И поняли дети, что здесь вся толпа насквозь была враждебная, чужая, – непонятная и непонимающая. И там, где горели костры, были видны лица, которые сердито хмурились, глядя на гимназиста и его сестер.

Эти враждебные взоры смущали детей. Непонятно было, за что вражда? Откуда она выросла?

Какие-то чужие люди хмуро, неприветливо смотрели на проходящих мимо детей.

Порой слышались циничные шутки. И так как это было среди громадной толпы и никто не думал заступиться, то детям становилось страшно.

Пьяный мастеровой встал от костра, подошел к детям.

– Мамзель! – воскликнул он. – Со свиданием имею честь поздравить. Очень приятно. И всякое можем удовольствие доставить вам. Желаем поцеловаться.

Он покачнулся. Снял картуз. Облапил Катю. Поцеловал прямо в губы. Грохочущий хохот раздался в толпе. Катя заплакала.

Леша крикнул что-то, бросился на пьяного и оттолкнул его.

Пьяный свирепо заворчал:

– По какому праву? Толкаться? А ежели я желаю поцеловать? Какое в этом есть неудовольствие?

Сестры схватили Лешу за руки. Быстро увлекли в темноту.

Были очень испуганы. Обида жгла томительно.

Захотелось уйти из этого темного и нечистого места. Но не могли найти дорогу. Опять огни костров путали, ослепляли глаза, являли мрак чернее мрака и делали все непонятным и разорванным.

Скоро костры стали гаснуть. И стало равно темно в воздухе, – и черная ночь приникла к гулкому полю, и отяжелела над его шумами и голосами. Оттого, что не спали и были в толпе, казалось, что эта ночь – значительная, единственная и последняя.

IX

Еще не долго побыли, и уже стало противно, тошно, страшно.

В темноте творилась для чего-то ненужная, неуместная и потому поганая жизнь. Беспокровные люди, далекие от своих уютов, опьянялись диким воздухом кромешной ночи.
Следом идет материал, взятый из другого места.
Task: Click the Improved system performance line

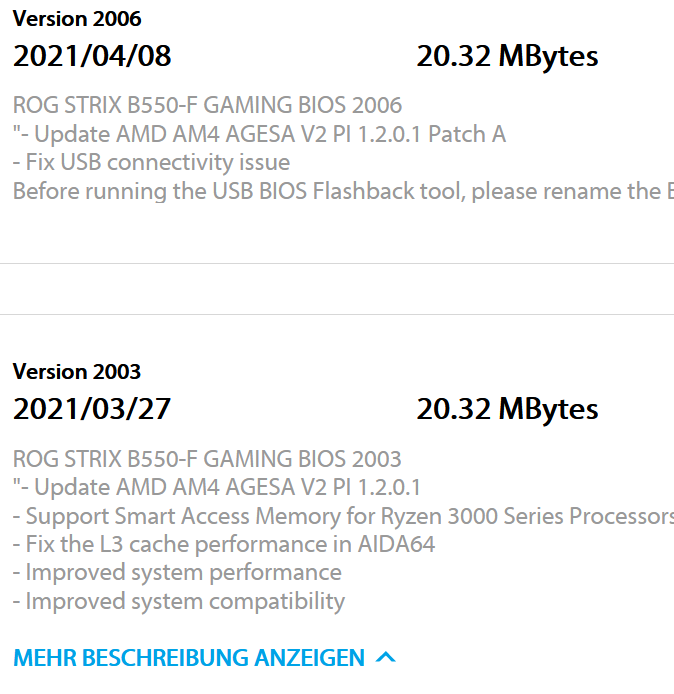Action: pyautogui.click(x=177, y=573)
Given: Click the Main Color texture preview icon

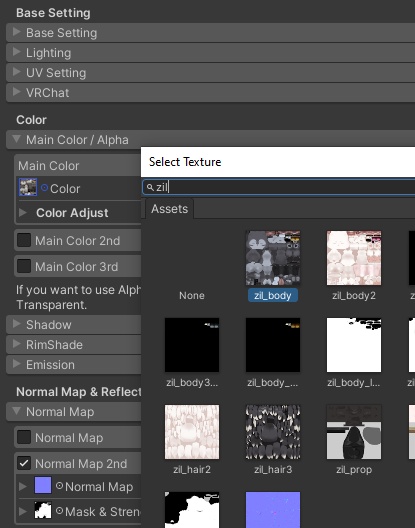Looking at the screenshot, I should click(28, 187).
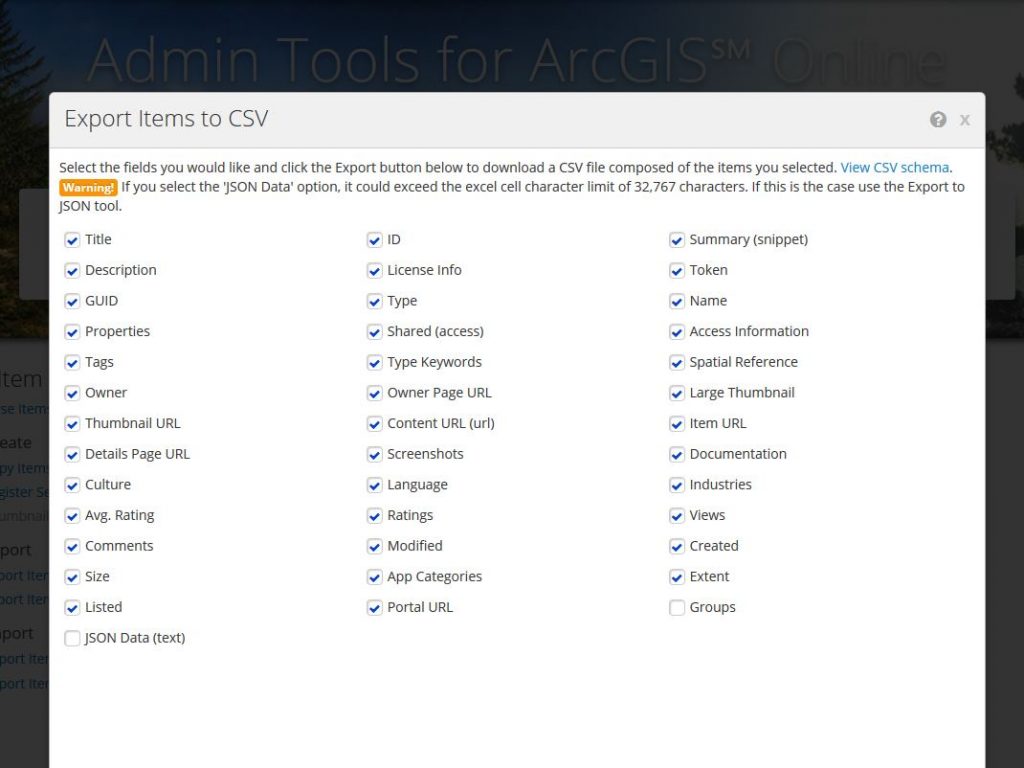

Они принесли с собой скверную водку и тяжелое пиво, и пили всю ночь, и горланили хрипло-пьяными голосами. Ели вонючие снеди. Пели непристойные песни. Плясали бесстыдно. Хохотали. То там, то здесь слышалась нелепая мышиная возня. Гармоника гнусно визжала.

Пахло везде скверно, и все было противно, темно и страшно.

И уже повсюду голоса раздавались хмельные и хриплые.

Кое-где обнимались мужчины с женщинами. Под одним кустом торчали две пары ног, и слышался из-под куста прерывистый, противный визг удовлетворяемой страсти.

Кое-где, на немногих свободных местах собирались кружки. Внутри что-то делалось.

Какие-то противные, грязные мальчишки откалывали «казачка».

В другом кружке пьяная безносая баба неистово плясала и бесстыдно махала юбкой, грязной и рваной. Потом запела отвратительным, гнусным голосом. Слова ее песни были так же бесстыдны, как и ее страшное лицо, как и ее ужасная пляска.

– Зачем у тебя нож? – строго спрашивал кого-то городовой.

– Человек я рабочий, – слышался наглый голос, – струмент захватил по нечайности. Могу и пырнуть.

Хохот раздался.

И вот, в этой противной толпе, брошенные в гнусный разгул не в пору разбуженной жизни, шли дети и терялись в многолюдстве. Поле оказалось бесконечным, потому что они кружили на небольшом пространстве.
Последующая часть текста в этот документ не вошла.